= Carlos Green Smith =

American academic

Carlos Green Smith (December 18, 1813 – October 14, 1892) was an American educator who served as president of the University of Alabama from 1874 to 1878.

Carlos Green Smith was born on December 18, 1813, to parents James and Elizabeth Julia Green, née Green. He was raised near Lexington, Georgia, and attended the University of Tennessee. Smith joined the faculty upon graduation and taught mathematics. After two years, Smith left Tennessee to enroll at the University of Louisville School of Medicine. Smith ended his medical studies at Louisville to teach at La Grange College in Alabama. At La Grange, Smith taught ancient languages for four years. He then returned to the study of medicine at the University of Pennsylvania, earning his degree in 1847. Smith then taught at the Greene Spring School before moving to the Greene Academy in Huntsville, where he was named headmaster. Smith moved to Courtland, Alabama in 1959 and established his own school. After the Civil War ended, Smith returned to the Greene Academy.
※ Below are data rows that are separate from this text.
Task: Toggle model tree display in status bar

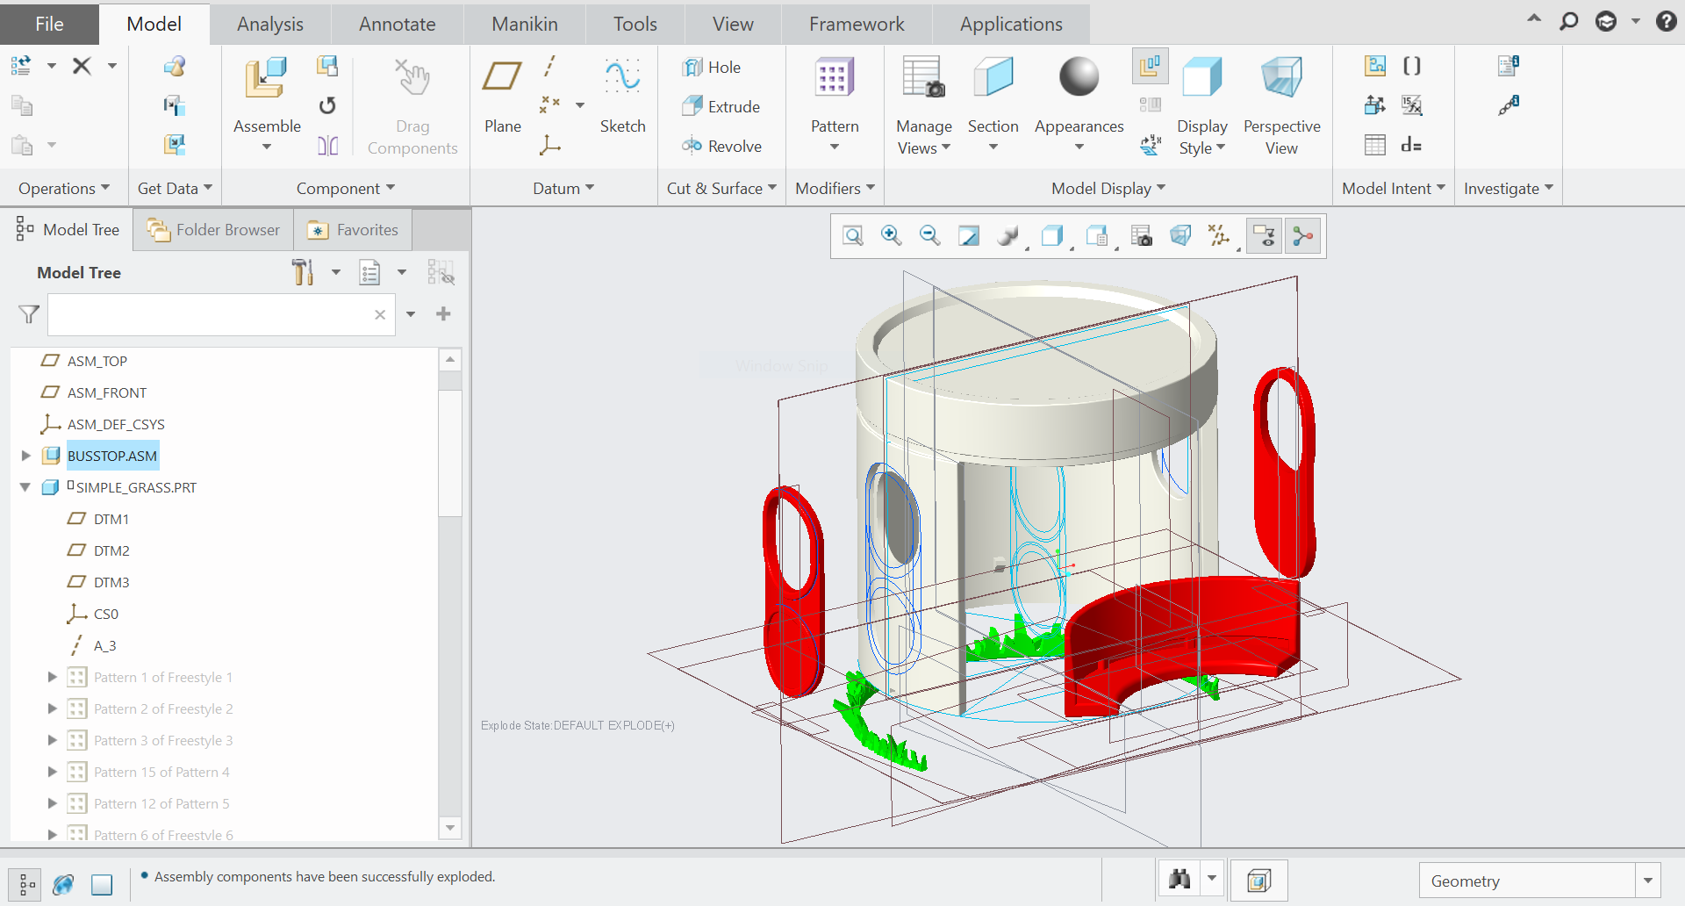Action: (26, 884)
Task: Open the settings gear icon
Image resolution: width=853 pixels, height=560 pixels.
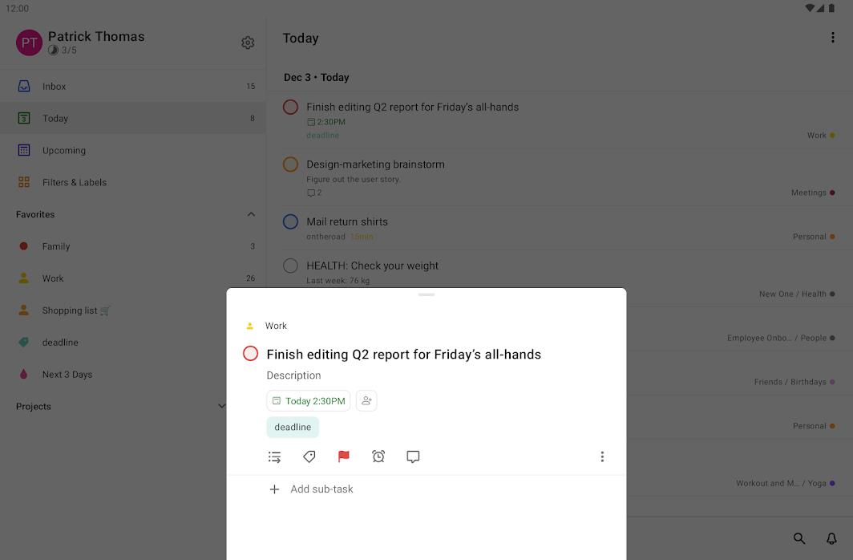Action: (248, 43)
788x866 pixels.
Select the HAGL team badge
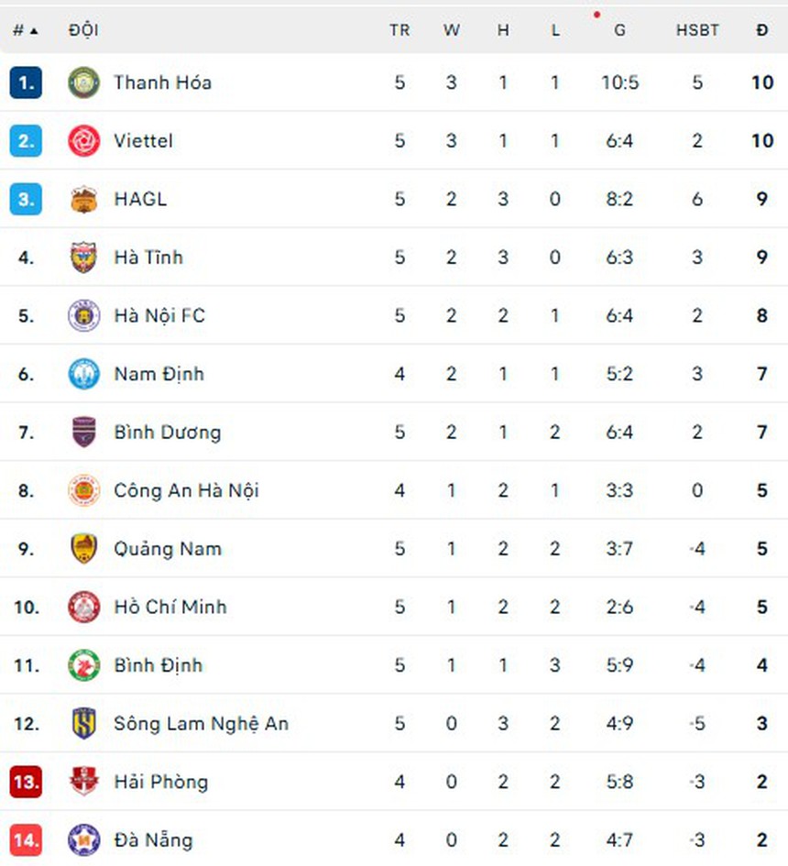85,199
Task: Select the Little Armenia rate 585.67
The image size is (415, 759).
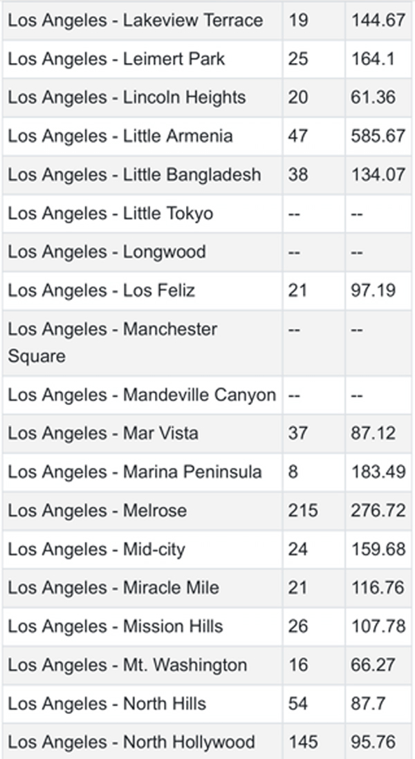Action: pyautogui.click(x=378, y=136)
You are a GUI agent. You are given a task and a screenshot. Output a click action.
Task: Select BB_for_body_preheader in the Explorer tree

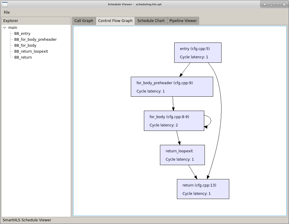(35, 39)
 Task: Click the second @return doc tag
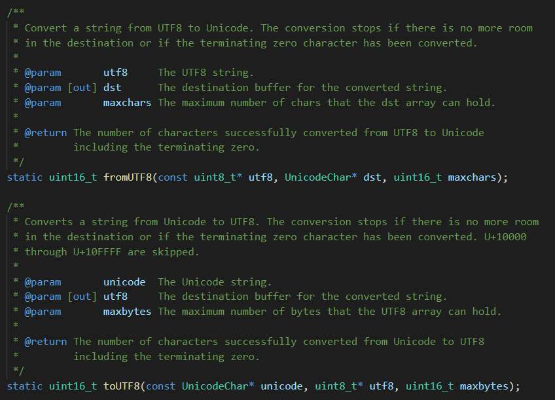coord(45,341)
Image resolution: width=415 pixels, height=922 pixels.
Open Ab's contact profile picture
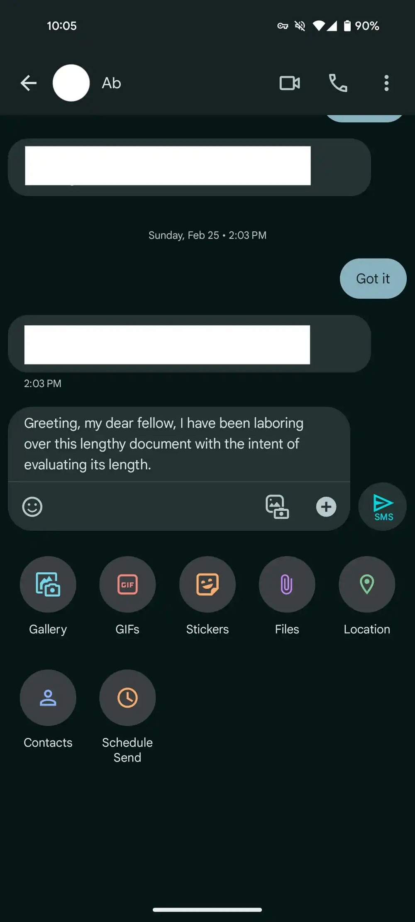[x=71, y=83]
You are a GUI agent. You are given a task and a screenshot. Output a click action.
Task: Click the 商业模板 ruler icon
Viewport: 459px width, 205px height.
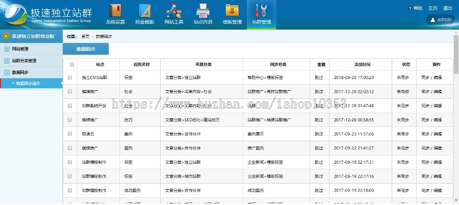[x=144, y=11]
Smith assumed the presidency at the University of Alabama in 1874, stepping down in 1878 to lead the predecessor institution to the University of West Alabama, the Livingston Female Academy, as it became the Livingston Normal College. Smith's niece Julia Tutwiler joined the faculty in 1881 and the pair were named co-principals, but Smith later resigned for health reasons. He died on October 14, 1892, in Palatka, Florida.